Output only the lines of the entries that follow, starting at the one with "large gazebo (546, 625)" and running down to the one with "outdoor garden umbrella (489, 671)", both included and unchanged.
[Opening MATERIALS PROVIDED section]
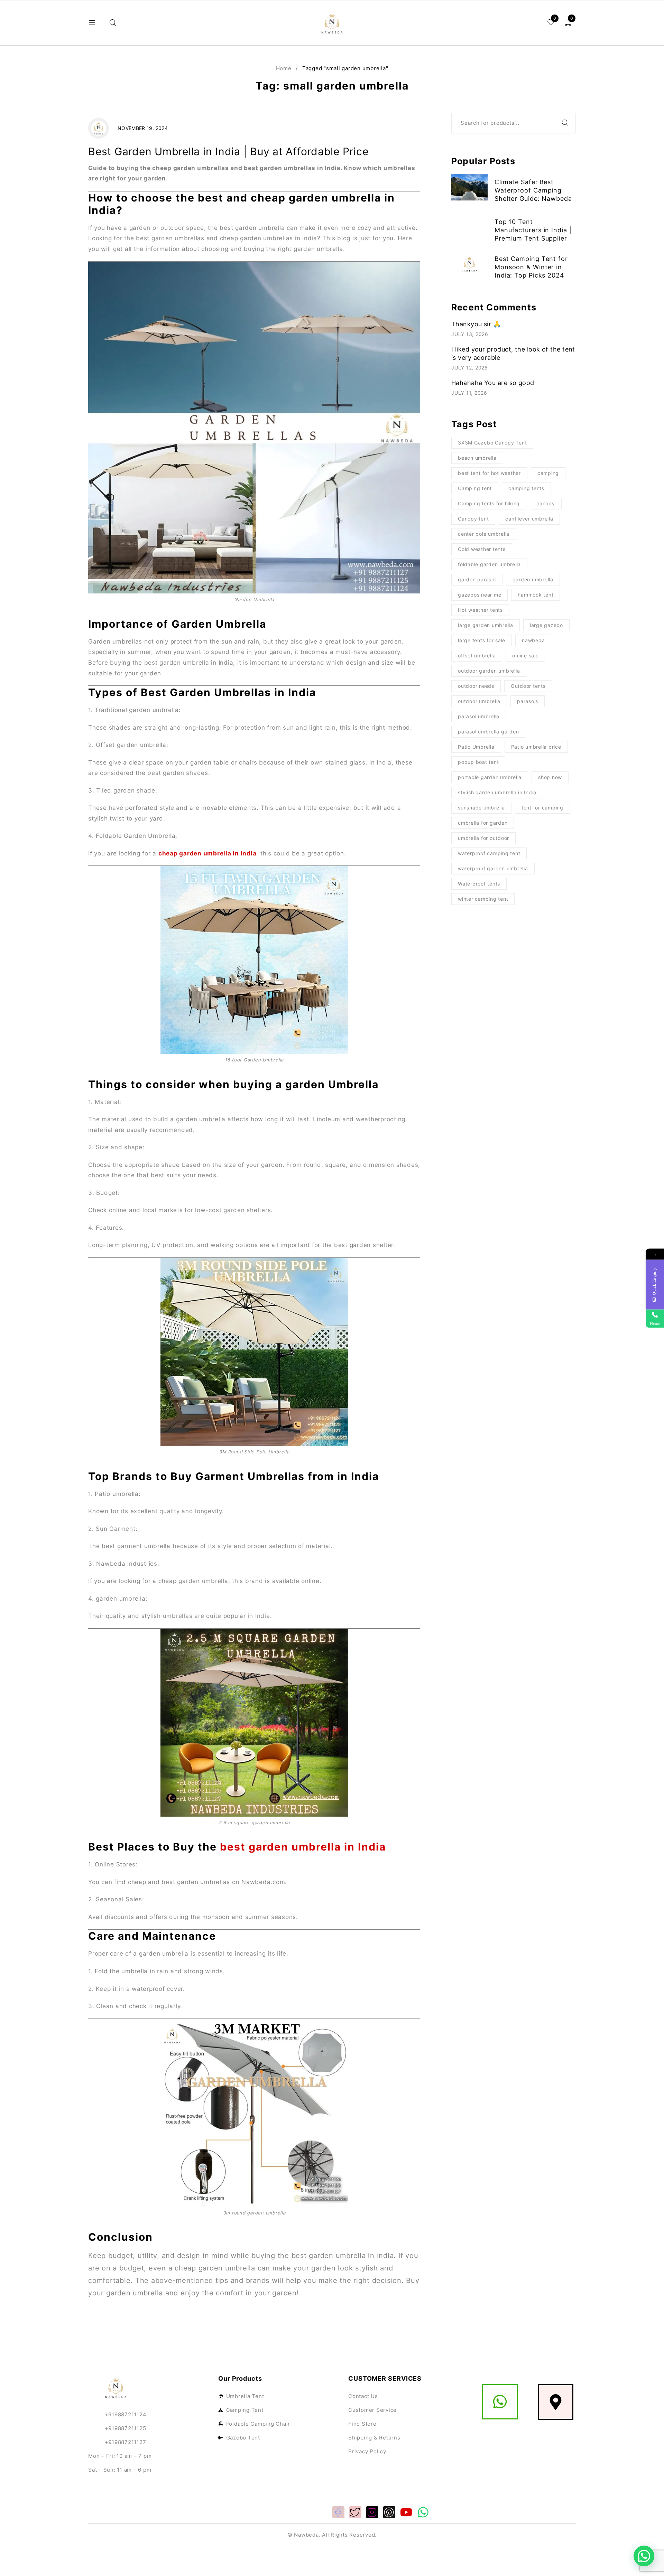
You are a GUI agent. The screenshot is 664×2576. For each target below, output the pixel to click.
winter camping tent (483, 899)
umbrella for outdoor (483, 838)
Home (284, 68)
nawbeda (533, 640)
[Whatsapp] (423, 2512)
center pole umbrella (483, 534)
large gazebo (546, 625)
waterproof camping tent (489, 853)
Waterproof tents (479, 884)
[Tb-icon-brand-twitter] (355, 2512)
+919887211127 (125, 2442)
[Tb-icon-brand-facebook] (338, 2512)
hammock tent (535, 595)
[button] (644, 2556)
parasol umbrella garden (488, 731)
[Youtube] (406, 2512)
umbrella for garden (482, 823)
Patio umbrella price (536, 747)
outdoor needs (476, 686)
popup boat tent (478, 762)
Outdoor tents (528, 686)
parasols (527, 701)
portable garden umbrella (490, 777)
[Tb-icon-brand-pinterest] (389, 2512)
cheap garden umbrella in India (207, 853)
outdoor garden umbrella (489, 671)
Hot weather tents (480, 610)
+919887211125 (125, 2428)
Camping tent (475, 488)
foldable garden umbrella (489, 564)
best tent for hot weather (489, 473)
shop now (550, 777)
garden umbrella (533, 579)
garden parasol (477, 579)
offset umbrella (477, 655)
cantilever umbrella (529, 519)
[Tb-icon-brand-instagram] (372, 2512)
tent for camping (542, 808)
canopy (545, 503)
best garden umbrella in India (303, 1846)
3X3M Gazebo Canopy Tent (492, 443)
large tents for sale (481, 640)
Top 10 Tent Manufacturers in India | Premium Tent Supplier (533, 230)
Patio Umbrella (476, 747)
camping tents (526, 488)
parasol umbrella (478, 716)
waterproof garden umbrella (493, 868)
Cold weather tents (482, 549)
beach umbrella (477, 458)
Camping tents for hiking (489, 503)
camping (548, 473)
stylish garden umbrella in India (497, 792)
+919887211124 (117, 2414)
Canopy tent (473, 519)
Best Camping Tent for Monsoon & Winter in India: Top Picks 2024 (531, 267)
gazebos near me (479, 595)
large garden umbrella (485, 625)
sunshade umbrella (481, 808)
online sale (525, 655)
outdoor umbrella (479, 701)
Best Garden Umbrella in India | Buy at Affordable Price (228, 151)
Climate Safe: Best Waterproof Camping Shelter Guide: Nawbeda (533, 190)
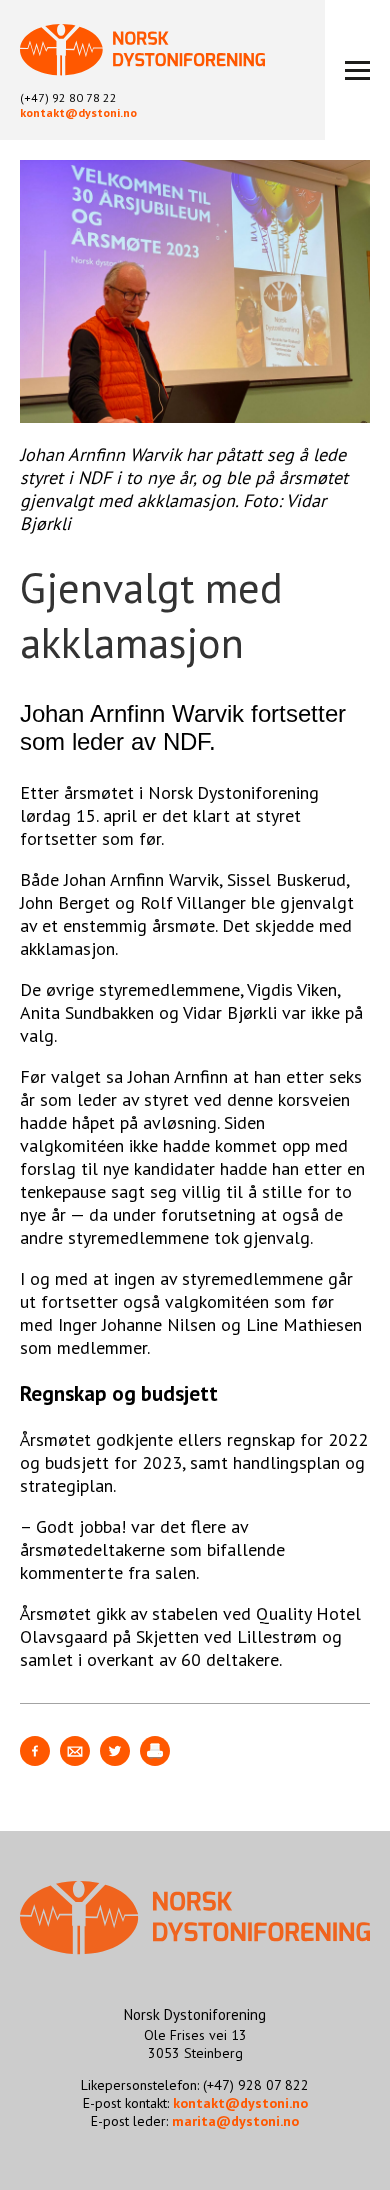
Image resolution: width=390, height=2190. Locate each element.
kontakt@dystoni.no (78, 112)
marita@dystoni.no (235, 2121)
[Closing MATERIALS PROVIDED section]
[TASK OUTPUT]
large gazebo (546, 625)
waterproof camping tent (489, 853)
Waterproof tents (479, 884)
[Tb-icon-brand-twitter] (355, 2512)
+919887211127 (125, 2442)
[Tb-icon-brand-facebook] (338, 2512)
hammock tent (535, 595)
[button] (644, 2556)
parasol umbrella garden (488, 731)
[Youtube] (406, 2512)
umbrella for garden (482, 823)
Patio umbrella price (536, 747)
outdoor needs (476, 686)
popup boat tent (478, 762)
Outdoor tents (528, 686)
parasols (527, 701)
portable garden umbrella (490, 777)
[Tb-icon-brand-pinterest] (389, 2512)
cheap garden umbrella in India (207, 853)
outdoor garden umbrella (489, 671)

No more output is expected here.